Text under study ▸
::::

Running ETFE resin in commercial extruders can trip up even experienced operators the first time. Overheating can burn the polymer, causing discoloration and early die plate fouling. We provide guidance and on-site troubleshooting to help partners dial in barrel temperature profiles and screw backpressure for their specific product geometry. Those field visits taught us to set up robust thermal monitoring and install fine mesh screens that keep raw material clean.
Moisture and contamination sabotage many runs before they start. We invest in vacuum degassing and rigorous pellet drying protocols, ensuring ETFE feeds into lines bone-dry even on humid summer days. That discipline pays off with fewer voids or inclusions in finished extrusions. In cases of color or additive addition, we recommend masterbatch carriers that interact well with ETFE, preventing pigment bleed and ensuring uniform appearance. For those wanting to improve lines further, inline compounding and twin-screw blending setups have proven effective for high-value color and functional blends, letting engineers achieve both mechanical and aesthetic targets.
No resin formula or extrusion method holds up without feedback from the factory floor. Over the years, we’ve built better ETFE products in partnership with cable, tubing, and specialty film producers who shared what mattered most to them: less downtime from die build-up, more consistent yields, and finished parts passing every electrical and physical test. As requirements shift—whether for smaller wire diameters, tighter bend radii, or transparent flexible films—we respond by adjusting formula, pellet size, or stabilizer package.
Back in 2018, several medical device customers sought finer, clearer catheter tubing. Standard grades produced haze or unpredictable draw-down. By collaborating on extruder setup and trying out refined E4001 and E4002 grades, we achieved not only higher clarity but 40% fewer scrap parts. That lesson—tuning resin for the actual job, supporting customers at every step—still guides our approach.
Wire and cable producers in the transport sector keep pressure on for higher abrasion resistance and lower smoke generation. As international standards evolve, we don’t just sit back and wait for feedback. Running our own in-house abuse and fire tests, then delivering early batch samples to customer lines, keeps us out in front. Over time, it’s become clear: end-user trust grows when resin makers care enough to fix small real-world issues before they turn into big costs.
Extruding ETFE copolymer isn’t just about meeting engineering charts or regulatory codes. It’s about creating materials that give value season after season, standing up to production pressures, and surviving harsh end-use conditions. Whether you need smooth wire insulation, crisp tubing, or complex profiles with vital safety properties, this resin holds its own because manufacturers—and their customers—tested it in the trenches.
From the perspective of a producer, every shipment reflects lessons from line operators, quality staff, maintenance crews, and satisfied end-users. That legacy drives every batch we make and ship. Keeping up that dependability means listening, adapting, and never cutting corners in production, sourcing, or support. And that, more than any datasheet or technical claim, is how ETFE copolymer for extrusion earns its place in demanding fields today.

::::

Entries supplied ▸
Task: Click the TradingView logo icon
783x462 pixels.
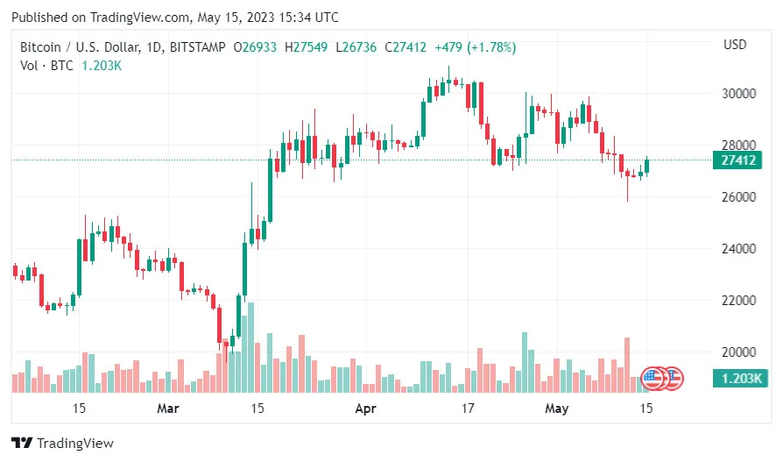Action: pos(22,444)
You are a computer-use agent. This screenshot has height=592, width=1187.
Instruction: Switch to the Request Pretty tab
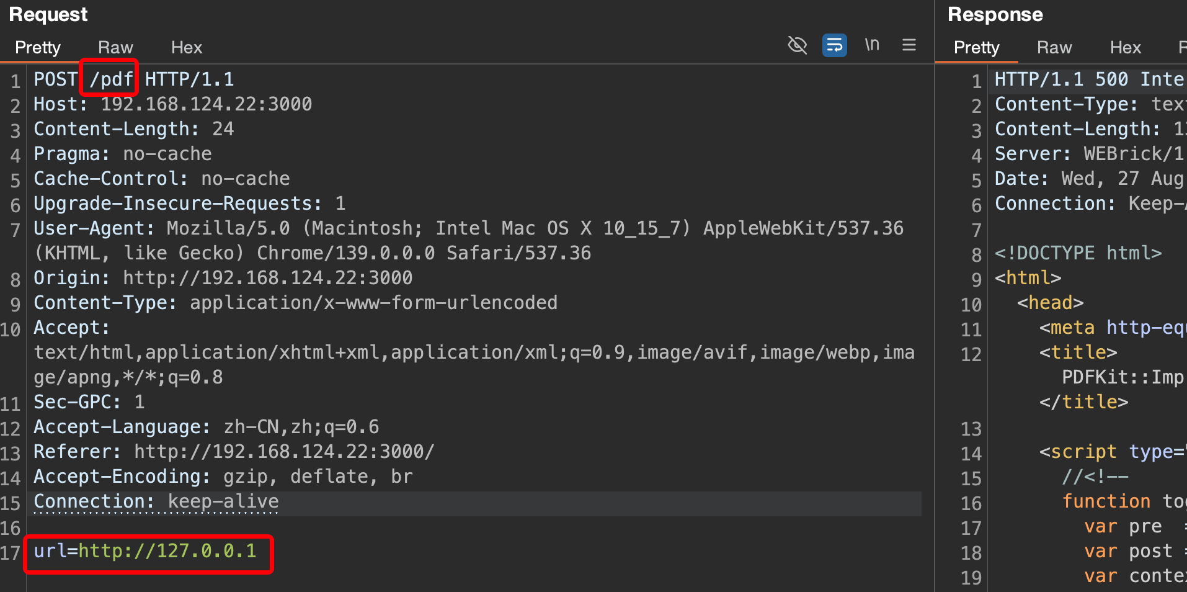pos(38,48)
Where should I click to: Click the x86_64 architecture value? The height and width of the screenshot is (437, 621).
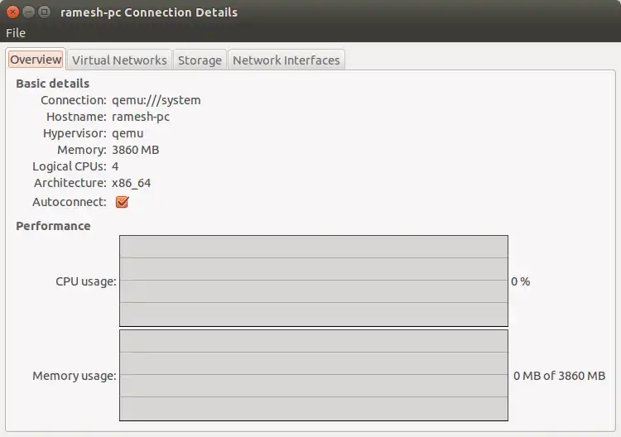(x=131, y=183)
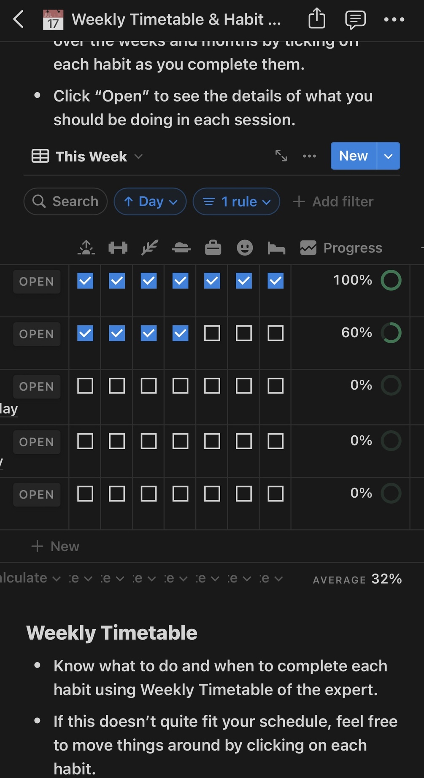Uncheck the first row's sunrise checkbox

tap(85, 281)
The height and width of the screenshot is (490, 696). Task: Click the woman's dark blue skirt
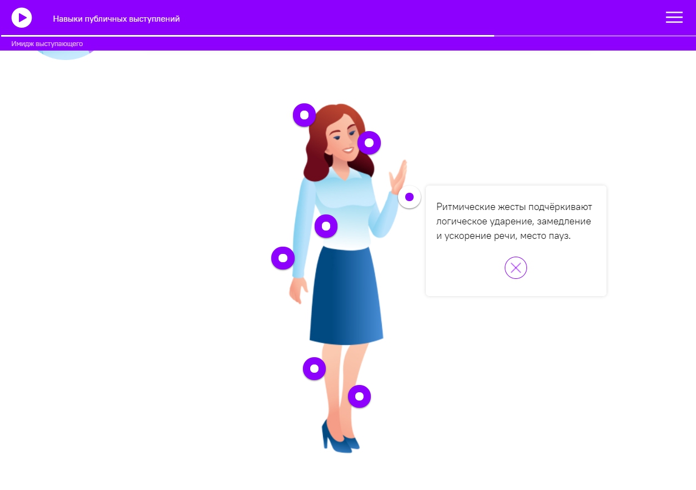(x=346, y=294)
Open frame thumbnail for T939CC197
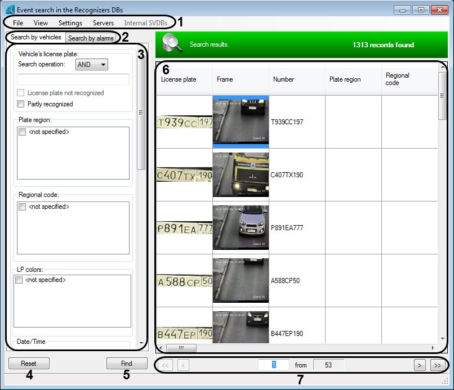454x390 pixels. [x=241, y=122]
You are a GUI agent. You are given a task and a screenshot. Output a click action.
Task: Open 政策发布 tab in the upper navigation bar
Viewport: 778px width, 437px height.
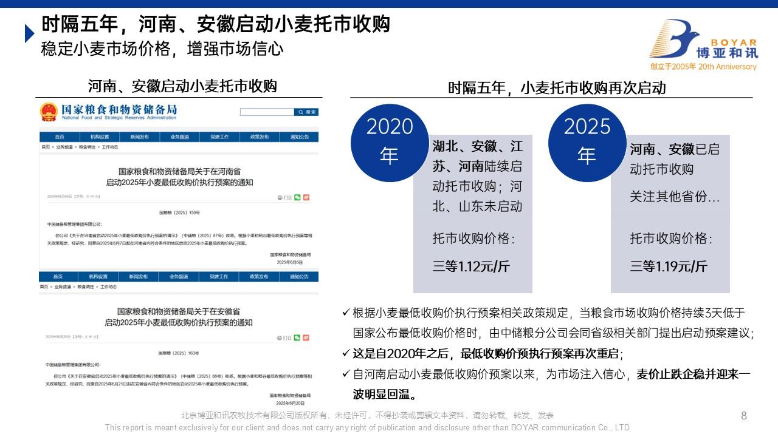pyautogui.click(x=259, y=137)
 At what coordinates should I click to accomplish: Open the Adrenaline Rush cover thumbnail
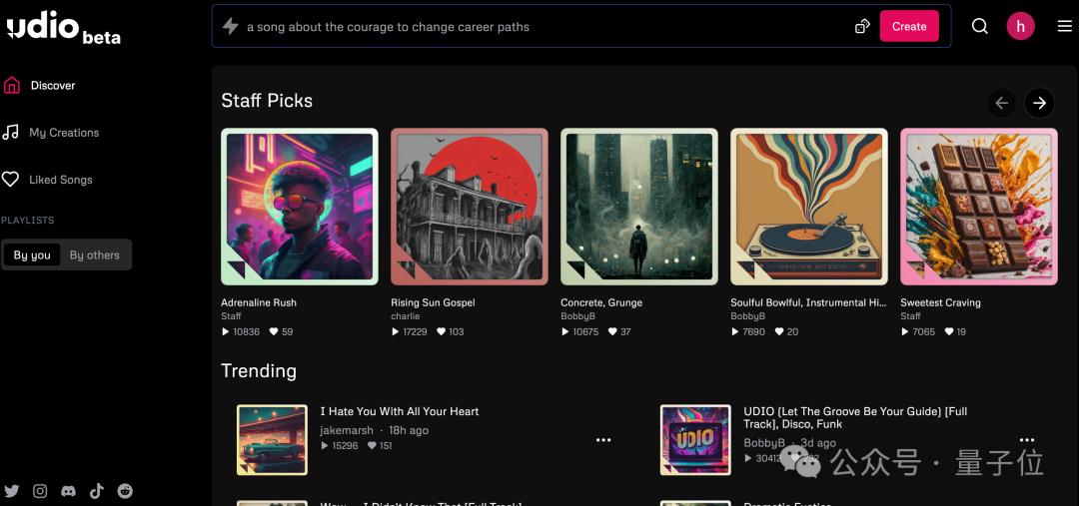click(x=300, y=207)
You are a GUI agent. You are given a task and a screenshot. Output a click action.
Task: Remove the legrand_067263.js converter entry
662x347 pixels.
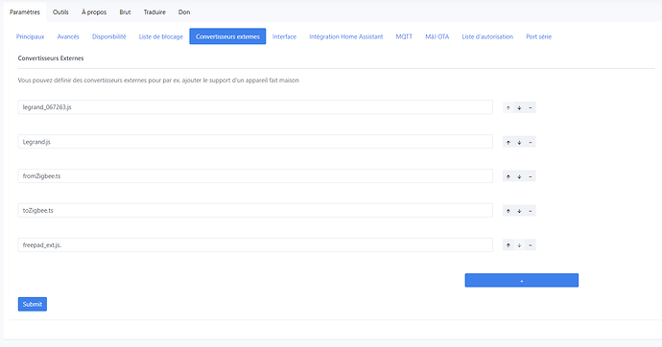coord(531,107)
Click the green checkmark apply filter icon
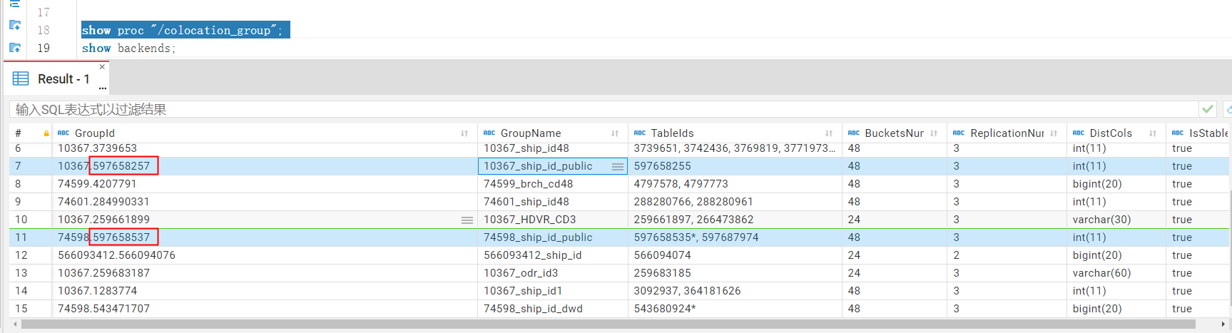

::::

Set of tasks ▸
**1.** In one to three sentences, explain why the ETFE extrusion text says the producer uses vacuum degassing and strict pellet drying.
**2.** Print the part of the ETFE extrusion text from "Back in 2018, several" to "guides our approach.".
The entries were taken from a different source than the text.

Answers to the exercises ▸
**1.** Moisture and contamination ruin many runs before they start, so these steps keep ETFE completely dry when it goes into the lines, even on humid summer days. This leads to fewer voids or inclusions in the finished extrusions.

**2.**
Back in 2018, several medical device customers sought finer, clearer catheter tubing. Standard grades produced haze or unpredictable draw-down. By collaborating on extruder setup and trying out refined E4001 and E4002 grades, we achieved not only higher clarity but 40% fewer scrap parts. That lesson—tuning resin for the actual job, supporting customers at every step—still guides our approach.